■ About this task ■
The reply should be an exact repeat of the listing, with no pictures in it.

■ Material provided ■
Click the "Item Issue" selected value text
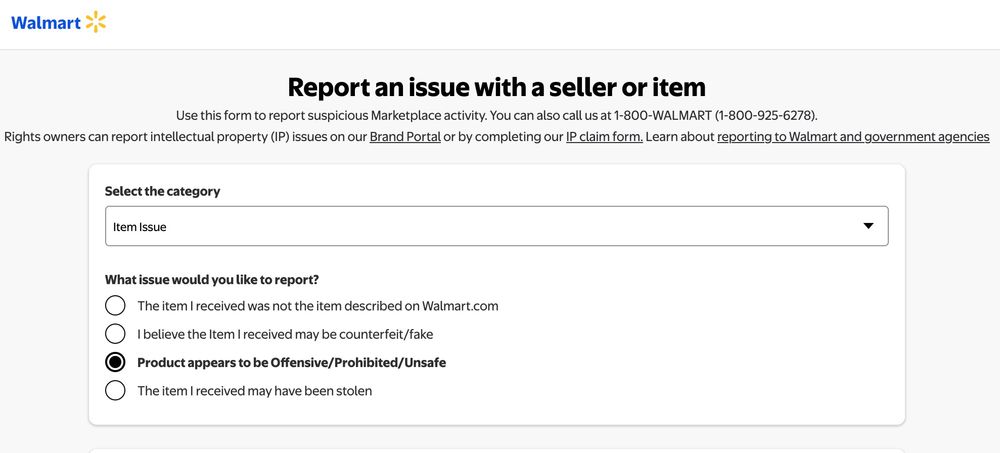Screen dimensions: 1000x453 pyautogui.click(x=140, y=227)
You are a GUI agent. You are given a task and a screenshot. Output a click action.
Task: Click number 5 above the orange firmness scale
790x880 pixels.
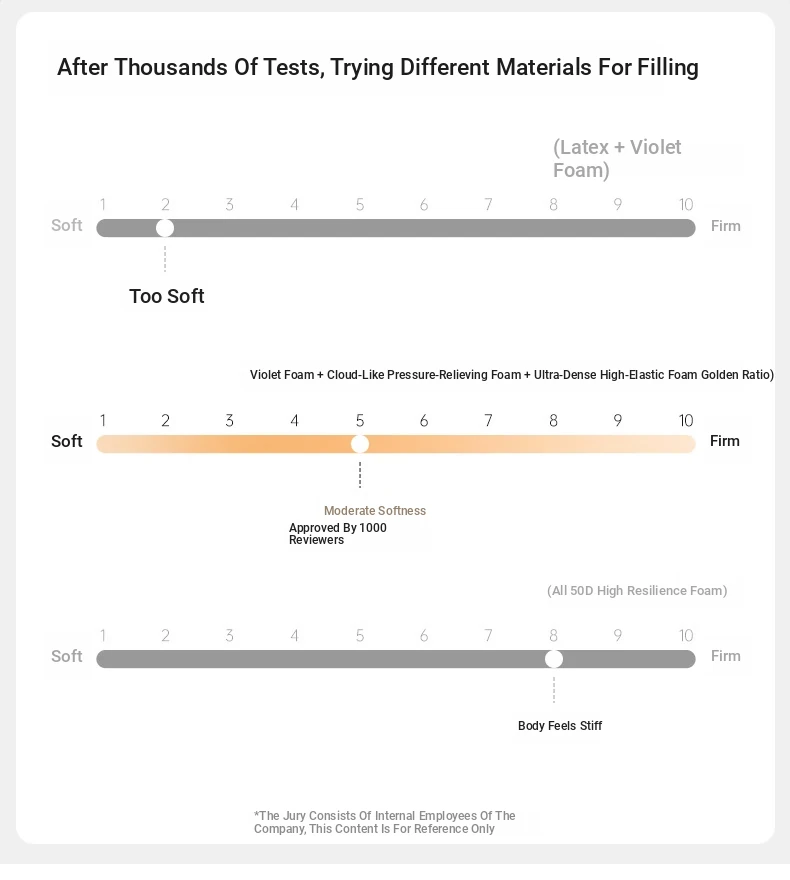coord(360,420)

■ Expected answer ■
Click the "Item Issue" selected value text
Screen dimensions: 1000x453 pyautogui.click(x=140, y=227)
You are a GUI agent. You are given a task and a screenshot. Output a click action.
Task: Click number 5 above the orange firmness scale
790x880 pixels.
coord(360,420)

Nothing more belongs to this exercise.